One for the Road


TORTURE is not a pretty subject, and Harold Pinter's One for the Road (in a production by Tin Drum at the City Arts) is not a pretty play. But it gets to the heart and horror of its theme in a way that the documentary or printed word cannot, engaging the imagination and subliminal fears of its audience.

The setting is a prison for subversives in some unnamed dictatorship; by avoiding specifics of place and people, the play's focus on its characters and their situations widens to embrace a range of possible scenarios. Victor, the chiet interrogator, interviews a man, his wife and even his nine year old son. His role is to apply the finishing touches, to ensure that this man will not again inconvenience his masters.

As the man is brought to him, broken in body and near the limit of his spirit, Victor engages him in pseudo polite conversation. How are you, he asks solicitously, how is your wife, your son? His urbane talk is spiked with occasional and startling obscenities and he helps himself to several whiskeys as he plants even deeper fear and despair in the mind of his captive.

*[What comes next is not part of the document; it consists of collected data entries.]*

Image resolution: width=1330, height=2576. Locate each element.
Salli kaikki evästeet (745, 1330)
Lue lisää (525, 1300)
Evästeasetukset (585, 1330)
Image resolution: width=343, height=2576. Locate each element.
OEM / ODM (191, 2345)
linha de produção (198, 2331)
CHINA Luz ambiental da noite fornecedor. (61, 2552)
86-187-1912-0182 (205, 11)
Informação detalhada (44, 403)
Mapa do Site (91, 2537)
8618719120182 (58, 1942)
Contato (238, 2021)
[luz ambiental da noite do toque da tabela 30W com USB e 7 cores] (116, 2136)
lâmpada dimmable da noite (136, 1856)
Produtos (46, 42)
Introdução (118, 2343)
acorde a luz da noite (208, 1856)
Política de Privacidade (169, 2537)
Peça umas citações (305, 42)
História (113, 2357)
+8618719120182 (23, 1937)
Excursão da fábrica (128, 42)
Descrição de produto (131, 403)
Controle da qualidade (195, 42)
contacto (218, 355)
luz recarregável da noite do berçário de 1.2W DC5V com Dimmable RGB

His separate interviews with the wife and, briefly, with the son are much more brutal affairs; they are incidental to his purpose, which he achieves with refined sadism. Victor has most of the dialogue here; the others are too afraid and brutalised to speak except when commanded. But the roles are finely written, and all require discipline and timing. Ken Harmon, Ronan Grealy and Susan Church deliver them with disturbing intensity.

Julian Hills directs the hour long piece with the right pace and atmosphere, against a good set design by Brendan McDonnell.